I went to the International Festival for Business down at the Liverpool docks to see a presentation on the funding competition for 3D printing by InnovateUK yesterday.

I was quickly trapped in a dark room full of suits as the Government man painstakingly powerpointed his way through the process by which they were going to hand over several millions of pounds to the sorts of respectable businessmen who ultimately don’t give a damn if the technology can be made to work productively or not, because the underlying purpose of their job titles is to extract financial profits for themselves as the primary objective.

That is the very definition of a respectable businessman these days.

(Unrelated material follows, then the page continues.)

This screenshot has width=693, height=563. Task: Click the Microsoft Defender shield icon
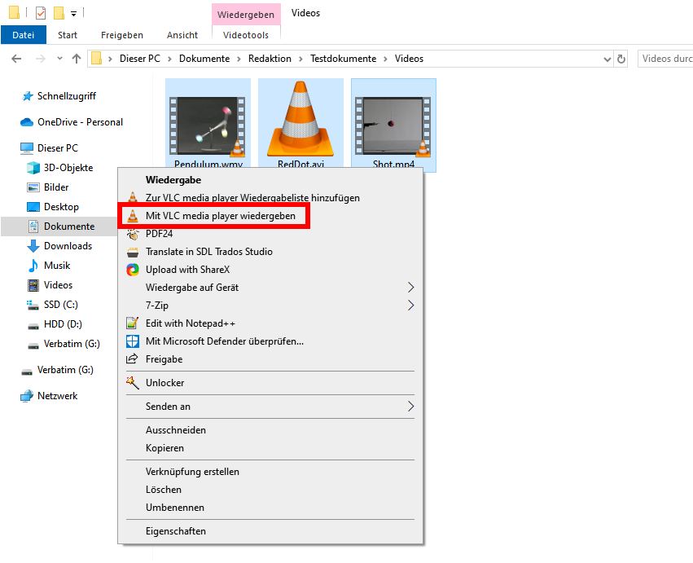[131, 341]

It’s not ever defined as someone with the character to manage and inspire the teams of technologists who would have the capability to deliver the technology, or a preparedness to use finance in the service of these ends rather than as an excuse to impose inefficient and ineffective research and development methods onto any program they control.

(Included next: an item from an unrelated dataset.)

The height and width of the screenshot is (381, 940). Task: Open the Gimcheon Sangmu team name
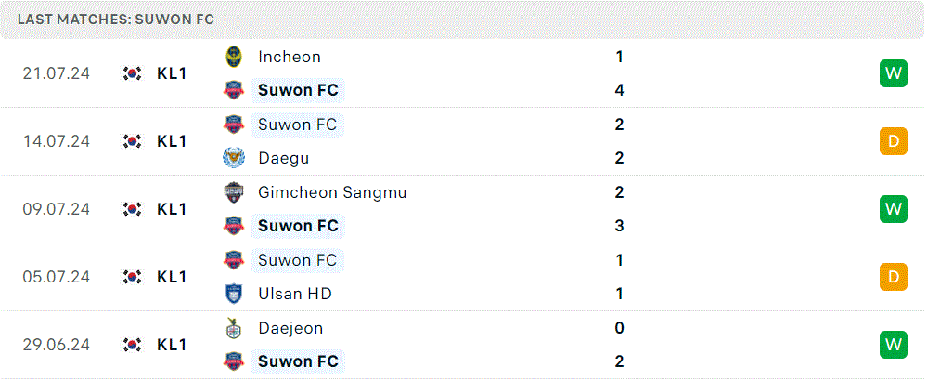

Back in the old days when the Government wanted some new technology developed, like nuclear weapons, space travel or machine tools, people sought out and spoke to the engineers who were ultimately going to have to do the job, and then designed programs around the necessity of organizing these engineers to get it done as efficiently as possible.

If their one idea is that people like me have to be subserviently employed under a contract to deliver closed source software for the know-nothing suits they’ve deliberately empowered to curate this technology by virtue of proving them the grants, then it’s going to be a disappointment.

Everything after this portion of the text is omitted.